Sur ce point, je ne peux que lui donner raison.

– J’ai juste besoin de toi, et de ma petite Valiana. Vous êtes les deux amours de ma vie. Ma seule et unique famille. Ceux dont j’ai besoin.

Je serre mes bras autour d’elle, comme pour la protéger de ce monde trop dur. Sa paume vient se poser sur ma nuque. L’espace d’un instant, nous nous dévisageons avant que nos lèvres ne se trouvent. Il n’y a jamais de gêne ou d’hésitation entre nous. À croire que notre amour sait s’exprimer de lui-même.

– Cliff, je t’aime si fort. Sans toi, je ne sais pas comment je ferais pour vivre.

Cette déclaration me touche d’autant plus que je pense la même chose.

– Tu ferais exactement comme avec moi. J’ai toute confiance en toi. Tu es une femme forte.

Je veux qu’elle se rende compte de tout ce qu’elle a accompli. Elle n’a que vingt-deux ans, mais c’est une maman formidable qui sait prendre soin de sa petite fille. C’est une femme incroyable, toujours présente pour moi. Elle gère aussi son travail et sa passion. À côté de ça, qu’est-ce que je faisais à son âge ? De la mécanique et tuer des gens… Rien de transcendant en somme.

Mo étouffe un bâillement. Je l’observe en souriant. Avoir dansé toute la nuit a dû la fatiguer.

– On fera mieux d’aller se coucher. Tu as besoin de repos et demain, Valia va se lever avec le soleil.

Ma femme hoche la tête alors qu’elle se blottit contre mon torse.

– J’aime tellement être dans tes bras.

– Tu pourras être dans mes bras dans notre lit.

Sur son front, je dépose un baiser plein de tendresse. Elle soupire, mais se redresse.

– Je vais m’occuper du rangement.

Elle me remercie avant de filer dans le camping-car. Des yeux, je suis sa silhouette à la démarche gracieuse. Je suis vraiment chanceux d’avoir une femme aussi belle et aussi intéressante qu’elle. Il m’est déjà arrivé de provoquer la jalousie de certaines personnes. D’autres fois, c’était de l’incompréhension ou de l’admiration. Tout ça parce que je suis en couple avec une femme de vingt-deux ans, magnifique. Si seulement, ils savaient qu’elle est encore plus que ça. Ce n’est pas son âge qui m’a attiré chez elle. C’est sa personnalité. Sa jeunesse m’aurait plutôt fait peur. Je ne me sentais pas à l’aise à l’idée d’être avec quelqu’un d’aussi juvénile, mais c’était déjà une vraie femme, pas une

adolescente insouciante.
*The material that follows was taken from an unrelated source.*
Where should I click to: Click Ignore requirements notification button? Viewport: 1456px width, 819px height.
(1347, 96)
Son vécu et ses problèmes l’ont fait mûrir plus vite que prévu.

En vitesse, je ramasse les tasses et le roman que j’ai abandonné lorsque j’ai vu la voiture arriver. Mon chargement atterrit sur la table intérieure, alors que je repars pour plier les chaises ainsi que le transat. Je le fais chaque soir pour les ranger. La table, je la laisse. Je doute que qui que ce soit ait envie de partir avec.
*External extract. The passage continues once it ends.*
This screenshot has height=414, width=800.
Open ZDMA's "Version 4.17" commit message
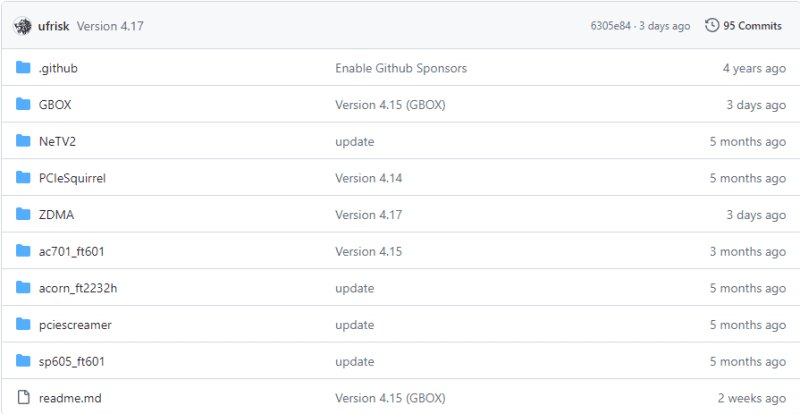click(368, 214)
Une fois, mon tour d’horizon fait, je descend le spot puis ferme à clé. Mo a déjà disparu. Mes mains récupèrent les tasses pour les laver rapidement. J’ai hâte de pouvoir m’endormir contre ma femme. Une idée qui me motive pour aller plus vite. Ma tâche effectuée, je quitte mes vêtements pour ne garder que mon caleçon et grimpe à l’échelle.

Lorsque mon corps se glisse sous le drap, mon ange vient se blottir contre moi. Ses yeux sont fermés, comme si la fatigue avait attendu tout ce temps pour la terrasser. Je dépose un baiser sur ses lèvres chaudes, auquel elle répond lentement.

– Bonne nuit, mon ange.

D’une voix ensommeillée, elle me souhaite aussi de bien dormir. Je crois qu’elle a déjà un pied dans le monde des rêves. Cette idée me fait sourire alors que je caresse doucement son dos. Mes doigts tracent une ligne le long de sa colonne vertébrale. Je suis bien. Même si je ne l’avouerais jamais, depuis le moment où Valia s’est endormie, j’ai passé mon temps à m’inquiéter pour Mo. Ce qui était plus qu’idiot puisqu’il s’agissait juste d’une simple soirée. Avais-je peur qu’elle fasse la rencontre d’un homme plus jeune et plus intéressant que moi ? J’envisage toujours cette possibilité. Je ne suis pas le meilleur parti pour elle, mais j’espère que cela n’arrivera pas.

Une fois encore, je suis chanceux. Sur cette pensée, mes yeux se ferment. Je ne tarde pas non plus à m’endormir. Après tout, ma femme et ma petite fille sont en sécurité. Nous ne risquons rien. Je peux me détendre et tenter de me reposer un peu. Demain, j’imagine que Valia voudra sa glace. Je la vois déjà trépigner d’impatience.